Timely Warnings: What, When, Why, and How

Timely Warnings: What, When, Why, and How
Saul Ewing Arnstein & Lehr's Higher Education Highlights Summer 2019
Candace R. McLaren
Saul Ewing Arnstein & Lehr's Higher Education Highlights Summer 2019

On April 30, 2019, two students were shot to death while attending class at UNC Charlotte.  CNN reports that, in the year since the February 2018 massacre at Stoneman Douglas High School, there has been one shooting every 11.8 days.  Notably, that number only accounts for K-12 schools; not for the hundreds of college and university campuses nationwide where it has become increasingly common for gunfire to erupt.  As a result, school administrators must become adept at managing both the tragic and the unpredictable. 

Regardless of experience, thinking and acting strategically in the midst of a crisis is difficult.  Planning and preparation are key.  Not only will that preparedness save lives, it will ensure that, when the dust settles and your emergency response is evaluated -  and it will be - the protocols and policies that you carefully contemplated and drafted were properly implemented.

One area ripe for after-action review involves Timely Warnings (“TWs”).  If there is one thing that my time as the Department of ED’s Clery Act Compliance Director taught me, it is that TWs are the lowest of the Clery Act’s low-hanging fruit.  Those decisions – to issue or not to issue a TW – are, by far, the easiest for government officials to Monday-morning-quarterback, and often serve as the quickest path to findings of Clery Act violations.  With the benefit of time, hindsight, and documentation, it takes relatively little effort for ED officials to dissect a disaster in order to determine what was done well and what should have been done differently. 

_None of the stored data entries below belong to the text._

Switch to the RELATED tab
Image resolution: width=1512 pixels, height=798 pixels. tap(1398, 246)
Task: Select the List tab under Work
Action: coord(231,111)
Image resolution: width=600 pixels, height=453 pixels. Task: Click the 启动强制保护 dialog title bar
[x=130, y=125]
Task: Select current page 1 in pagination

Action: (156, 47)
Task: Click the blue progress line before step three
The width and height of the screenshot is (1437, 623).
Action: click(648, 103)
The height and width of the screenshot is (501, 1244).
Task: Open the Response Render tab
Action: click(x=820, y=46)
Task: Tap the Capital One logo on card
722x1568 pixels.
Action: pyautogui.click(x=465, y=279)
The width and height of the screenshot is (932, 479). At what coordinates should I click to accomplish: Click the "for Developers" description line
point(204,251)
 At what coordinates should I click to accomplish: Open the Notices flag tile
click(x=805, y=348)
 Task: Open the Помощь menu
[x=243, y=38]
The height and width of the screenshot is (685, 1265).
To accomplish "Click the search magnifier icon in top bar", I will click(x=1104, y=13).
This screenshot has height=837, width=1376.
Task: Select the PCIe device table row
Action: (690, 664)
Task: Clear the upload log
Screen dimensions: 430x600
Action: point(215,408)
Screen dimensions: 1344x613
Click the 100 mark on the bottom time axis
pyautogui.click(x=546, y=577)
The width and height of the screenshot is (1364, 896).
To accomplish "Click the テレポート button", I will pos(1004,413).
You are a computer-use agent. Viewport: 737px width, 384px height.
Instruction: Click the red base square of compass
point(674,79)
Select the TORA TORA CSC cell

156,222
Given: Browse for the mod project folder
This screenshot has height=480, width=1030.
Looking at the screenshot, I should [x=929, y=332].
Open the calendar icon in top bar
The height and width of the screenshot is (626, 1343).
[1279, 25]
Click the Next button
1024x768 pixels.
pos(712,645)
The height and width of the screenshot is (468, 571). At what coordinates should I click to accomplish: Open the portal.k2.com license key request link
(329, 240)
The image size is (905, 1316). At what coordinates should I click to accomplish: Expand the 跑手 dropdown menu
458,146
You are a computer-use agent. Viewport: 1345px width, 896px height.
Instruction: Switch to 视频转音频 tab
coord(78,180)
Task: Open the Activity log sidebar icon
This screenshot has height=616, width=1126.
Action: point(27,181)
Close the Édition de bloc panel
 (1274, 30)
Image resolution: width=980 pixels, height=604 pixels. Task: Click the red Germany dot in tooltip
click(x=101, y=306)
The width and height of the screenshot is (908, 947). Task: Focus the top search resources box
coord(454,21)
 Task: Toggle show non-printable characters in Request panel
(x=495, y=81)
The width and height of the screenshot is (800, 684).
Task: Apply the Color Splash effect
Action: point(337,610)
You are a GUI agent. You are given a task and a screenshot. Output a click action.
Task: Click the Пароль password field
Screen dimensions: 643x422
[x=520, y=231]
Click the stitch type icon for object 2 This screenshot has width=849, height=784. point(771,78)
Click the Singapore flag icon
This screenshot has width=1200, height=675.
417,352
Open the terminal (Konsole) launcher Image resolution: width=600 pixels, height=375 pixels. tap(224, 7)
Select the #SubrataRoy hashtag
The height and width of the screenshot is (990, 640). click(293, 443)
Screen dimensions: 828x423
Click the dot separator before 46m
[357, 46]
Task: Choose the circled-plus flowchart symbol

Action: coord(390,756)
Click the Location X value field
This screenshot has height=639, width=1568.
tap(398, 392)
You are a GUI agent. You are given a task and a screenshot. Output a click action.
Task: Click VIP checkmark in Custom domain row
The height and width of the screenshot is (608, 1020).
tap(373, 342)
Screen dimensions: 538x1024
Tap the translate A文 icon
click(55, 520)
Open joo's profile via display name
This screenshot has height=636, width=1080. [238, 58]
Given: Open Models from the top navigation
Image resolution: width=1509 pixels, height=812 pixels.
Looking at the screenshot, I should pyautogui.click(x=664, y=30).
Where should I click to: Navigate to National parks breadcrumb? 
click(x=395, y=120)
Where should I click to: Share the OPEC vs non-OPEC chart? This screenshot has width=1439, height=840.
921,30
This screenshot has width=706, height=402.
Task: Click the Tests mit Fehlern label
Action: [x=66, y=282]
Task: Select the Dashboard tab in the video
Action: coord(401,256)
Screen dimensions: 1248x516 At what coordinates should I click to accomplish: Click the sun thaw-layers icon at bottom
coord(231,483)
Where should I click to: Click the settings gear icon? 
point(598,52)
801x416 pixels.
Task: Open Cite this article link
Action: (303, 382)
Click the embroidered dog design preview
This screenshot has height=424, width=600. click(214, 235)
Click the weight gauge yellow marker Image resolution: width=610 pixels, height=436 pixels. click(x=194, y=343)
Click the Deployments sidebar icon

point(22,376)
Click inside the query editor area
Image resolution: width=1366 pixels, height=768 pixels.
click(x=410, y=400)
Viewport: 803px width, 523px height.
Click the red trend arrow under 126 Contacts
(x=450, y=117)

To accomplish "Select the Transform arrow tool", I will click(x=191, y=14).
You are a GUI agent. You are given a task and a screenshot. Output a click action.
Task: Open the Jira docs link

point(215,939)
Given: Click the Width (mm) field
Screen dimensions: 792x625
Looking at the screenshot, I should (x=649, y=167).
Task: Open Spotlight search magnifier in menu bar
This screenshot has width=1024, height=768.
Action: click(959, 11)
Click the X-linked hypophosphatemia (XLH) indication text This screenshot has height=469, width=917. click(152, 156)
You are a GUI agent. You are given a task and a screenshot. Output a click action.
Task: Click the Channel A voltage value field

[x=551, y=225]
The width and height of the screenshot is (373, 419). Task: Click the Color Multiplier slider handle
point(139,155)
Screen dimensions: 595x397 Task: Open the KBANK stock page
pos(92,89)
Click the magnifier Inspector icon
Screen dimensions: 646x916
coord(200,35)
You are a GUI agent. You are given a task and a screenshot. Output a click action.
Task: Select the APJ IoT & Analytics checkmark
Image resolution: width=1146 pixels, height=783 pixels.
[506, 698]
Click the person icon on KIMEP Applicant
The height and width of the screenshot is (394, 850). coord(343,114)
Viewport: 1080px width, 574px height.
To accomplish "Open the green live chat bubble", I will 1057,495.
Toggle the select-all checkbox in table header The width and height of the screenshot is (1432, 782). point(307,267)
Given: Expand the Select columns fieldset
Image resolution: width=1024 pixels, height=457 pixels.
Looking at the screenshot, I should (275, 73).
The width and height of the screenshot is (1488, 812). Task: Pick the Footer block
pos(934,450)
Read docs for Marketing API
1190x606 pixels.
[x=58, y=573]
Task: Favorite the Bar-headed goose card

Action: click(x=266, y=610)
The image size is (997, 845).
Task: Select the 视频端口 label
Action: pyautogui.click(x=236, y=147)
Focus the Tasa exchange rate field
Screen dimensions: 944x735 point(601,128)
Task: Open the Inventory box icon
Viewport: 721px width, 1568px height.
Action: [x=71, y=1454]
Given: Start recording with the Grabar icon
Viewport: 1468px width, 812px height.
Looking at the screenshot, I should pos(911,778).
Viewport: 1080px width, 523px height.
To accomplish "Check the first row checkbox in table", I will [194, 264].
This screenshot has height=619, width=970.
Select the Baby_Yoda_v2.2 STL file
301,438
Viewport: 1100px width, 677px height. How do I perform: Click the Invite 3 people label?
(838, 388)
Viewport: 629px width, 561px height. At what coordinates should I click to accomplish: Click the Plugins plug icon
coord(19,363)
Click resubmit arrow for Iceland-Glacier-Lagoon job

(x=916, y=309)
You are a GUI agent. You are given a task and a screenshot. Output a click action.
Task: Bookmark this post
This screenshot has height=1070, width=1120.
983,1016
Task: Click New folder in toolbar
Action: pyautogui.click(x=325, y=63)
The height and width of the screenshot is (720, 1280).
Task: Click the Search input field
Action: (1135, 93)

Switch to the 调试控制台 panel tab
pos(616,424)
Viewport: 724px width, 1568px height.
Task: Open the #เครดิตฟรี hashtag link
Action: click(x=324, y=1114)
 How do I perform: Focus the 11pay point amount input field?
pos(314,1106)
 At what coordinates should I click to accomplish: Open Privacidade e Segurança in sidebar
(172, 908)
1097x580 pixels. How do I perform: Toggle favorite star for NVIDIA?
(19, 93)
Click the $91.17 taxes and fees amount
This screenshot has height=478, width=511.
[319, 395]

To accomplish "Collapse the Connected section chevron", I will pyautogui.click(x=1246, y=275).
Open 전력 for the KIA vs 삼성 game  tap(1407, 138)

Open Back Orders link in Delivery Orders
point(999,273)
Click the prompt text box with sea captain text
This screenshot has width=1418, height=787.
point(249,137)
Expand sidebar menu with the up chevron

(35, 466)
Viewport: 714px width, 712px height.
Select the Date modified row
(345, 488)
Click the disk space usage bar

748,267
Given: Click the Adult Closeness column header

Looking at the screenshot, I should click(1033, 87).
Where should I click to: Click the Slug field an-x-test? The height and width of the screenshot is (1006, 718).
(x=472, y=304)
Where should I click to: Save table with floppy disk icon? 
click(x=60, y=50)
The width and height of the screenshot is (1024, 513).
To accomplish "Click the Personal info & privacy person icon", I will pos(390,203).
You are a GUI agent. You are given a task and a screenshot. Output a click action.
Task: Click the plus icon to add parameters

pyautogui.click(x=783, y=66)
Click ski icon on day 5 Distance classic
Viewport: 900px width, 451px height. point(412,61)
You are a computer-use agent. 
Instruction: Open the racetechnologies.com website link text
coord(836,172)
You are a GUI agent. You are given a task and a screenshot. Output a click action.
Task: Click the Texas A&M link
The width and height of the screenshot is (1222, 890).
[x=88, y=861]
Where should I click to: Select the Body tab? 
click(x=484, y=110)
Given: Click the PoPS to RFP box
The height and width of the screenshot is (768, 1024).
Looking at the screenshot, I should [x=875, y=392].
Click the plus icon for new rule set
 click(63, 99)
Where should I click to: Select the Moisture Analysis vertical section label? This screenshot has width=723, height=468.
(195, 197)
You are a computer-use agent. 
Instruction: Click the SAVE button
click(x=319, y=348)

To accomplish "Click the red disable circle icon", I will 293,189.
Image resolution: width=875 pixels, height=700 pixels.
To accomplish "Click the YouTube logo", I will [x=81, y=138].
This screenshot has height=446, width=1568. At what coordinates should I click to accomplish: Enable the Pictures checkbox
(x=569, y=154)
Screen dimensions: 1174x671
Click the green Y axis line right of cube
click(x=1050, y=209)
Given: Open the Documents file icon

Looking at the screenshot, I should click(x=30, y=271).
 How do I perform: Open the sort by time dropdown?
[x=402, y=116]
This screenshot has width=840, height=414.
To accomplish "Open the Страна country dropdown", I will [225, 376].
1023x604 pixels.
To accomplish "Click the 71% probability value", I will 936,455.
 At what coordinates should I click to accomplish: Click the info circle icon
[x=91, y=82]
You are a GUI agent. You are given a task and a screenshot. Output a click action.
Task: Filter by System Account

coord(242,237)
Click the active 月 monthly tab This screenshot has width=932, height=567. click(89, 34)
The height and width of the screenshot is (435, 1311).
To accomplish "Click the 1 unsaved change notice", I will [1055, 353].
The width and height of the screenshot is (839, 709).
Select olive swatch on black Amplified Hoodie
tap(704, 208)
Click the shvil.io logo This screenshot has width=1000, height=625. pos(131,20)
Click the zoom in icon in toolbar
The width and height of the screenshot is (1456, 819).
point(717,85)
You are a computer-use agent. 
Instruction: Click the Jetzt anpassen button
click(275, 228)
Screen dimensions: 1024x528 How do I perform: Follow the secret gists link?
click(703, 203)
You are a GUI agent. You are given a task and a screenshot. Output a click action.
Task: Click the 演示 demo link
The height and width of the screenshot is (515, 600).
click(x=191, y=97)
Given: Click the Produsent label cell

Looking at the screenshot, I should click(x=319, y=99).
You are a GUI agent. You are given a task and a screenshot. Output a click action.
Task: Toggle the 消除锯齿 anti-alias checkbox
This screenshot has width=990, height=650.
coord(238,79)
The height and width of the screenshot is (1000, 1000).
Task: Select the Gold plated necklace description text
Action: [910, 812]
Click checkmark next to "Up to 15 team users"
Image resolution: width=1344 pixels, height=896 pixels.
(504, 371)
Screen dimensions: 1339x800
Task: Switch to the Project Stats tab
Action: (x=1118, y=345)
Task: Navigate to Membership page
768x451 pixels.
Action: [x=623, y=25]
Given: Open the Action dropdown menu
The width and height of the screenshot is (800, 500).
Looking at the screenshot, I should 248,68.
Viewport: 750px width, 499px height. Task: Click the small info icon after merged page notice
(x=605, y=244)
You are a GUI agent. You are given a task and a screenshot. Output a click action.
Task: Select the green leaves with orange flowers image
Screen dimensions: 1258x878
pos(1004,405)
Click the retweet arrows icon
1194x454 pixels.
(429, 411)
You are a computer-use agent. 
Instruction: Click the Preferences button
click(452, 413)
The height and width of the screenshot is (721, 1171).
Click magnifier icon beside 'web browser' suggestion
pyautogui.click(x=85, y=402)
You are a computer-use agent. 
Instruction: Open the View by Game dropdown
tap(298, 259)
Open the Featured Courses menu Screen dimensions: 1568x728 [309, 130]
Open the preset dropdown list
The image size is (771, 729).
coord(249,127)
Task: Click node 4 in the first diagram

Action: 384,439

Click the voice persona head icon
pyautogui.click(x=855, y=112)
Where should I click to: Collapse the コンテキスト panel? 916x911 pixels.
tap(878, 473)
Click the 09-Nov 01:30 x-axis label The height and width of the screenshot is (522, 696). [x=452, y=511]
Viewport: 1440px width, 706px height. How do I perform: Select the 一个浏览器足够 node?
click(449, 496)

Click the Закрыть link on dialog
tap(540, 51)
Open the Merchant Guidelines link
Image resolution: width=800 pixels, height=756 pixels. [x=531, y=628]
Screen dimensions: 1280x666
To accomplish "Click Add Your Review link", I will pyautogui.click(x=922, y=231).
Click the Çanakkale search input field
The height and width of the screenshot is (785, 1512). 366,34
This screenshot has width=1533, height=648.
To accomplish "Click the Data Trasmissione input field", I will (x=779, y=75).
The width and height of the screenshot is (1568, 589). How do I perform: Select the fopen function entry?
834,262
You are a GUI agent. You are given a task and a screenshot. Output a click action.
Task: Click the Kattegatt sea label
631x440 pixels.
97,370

TWs may be issued for Clery-reportable crimes, occurring on Clery geography, that have the potential to pose a serious, ongoing threat to the health and safety of a campus community. 34 C.F.R. § 668.46(e).  As such, the key to compliance is to determine:  (1) when a crime is TW-eligible; and (2) whether the circumstances surrounding that crime make it TW appropriate.  2016 Handbook at 6-12. And determining the appropriateness of a TW is about balance.  Many schools fall into the trap of believing that all that is required is the assignment of the task.  What they fail to realize is that compliance, or lack thereof, will be determined by the details.  So “Dan” may be the person responsible for making TW decisions, but who is to contact Dan to alert him that a Timely Warning-eligible crime has been committed?  How is that contact to be made, and within what period of time?  What information is to be relayed to Dan?  What factors are to determine his assessment?  Is Dan to draft and disseminate the warning as well?  And what if Dan is sick, on vacation, or otherwise unavailable?

At the opposite end of the spectrum are those schools that make the mistake of believing that “more is more.”  In other words, rather than trying to determine the “right” circumstances under which to issue TWs, they issue TWs for everything.  Car keyed by an ex-girlfriend?  TW.  Fist fight between roommates?  TW.  Rival team’s mascot theft?  TW.  What these schools fail to realize is that the unnecessary issuance of these warnings can lead to violations and fines just as the failure to issue necessary TWs can.  2016 Handbook at 6-13, 6-14. Moreover, inundating your campus community with unnecessary warnings puts it at even greater risk, because, when a true emergency arises, no one will be inclined to pay any attention. 

So what should you do?  Before an emergency strikes, assemble a working group to review and discuss your TW policy.  Include members of your Police/Campus Safety Department, your General Counsel’s Office, your Clery Act Coordinator, and your school’s administration.  And make sure to discuss and determine the following:

  • What TW training is being provided to your police/campus safety officers, and how often?
  • When a TW-eligible crime occurs, what information do you want officers to gather and relay?
  • Who is to decide whether to activate your TW protocol, and is that decision to be made by committee, or by one individual?
  • What does your TW protocol consider “timely”?  (2016 Handbook at 6-12)
  • Once the decision to issue a TW is made, who is to draft it and how?
  • What system(s) will be used to disseminate it, and what testing of and training on that system is conducted?
  • Is the TW reviewed before dissemination, and, if so, how and by whom?
  • Once a TW is issued, where will it be saved, how, and by whom?
  • How are your school’s decisions to issue/not issue TWs being memorialized?
  • If the crime is not immediately solved, how will you determine whether follow-up warnings are necessary?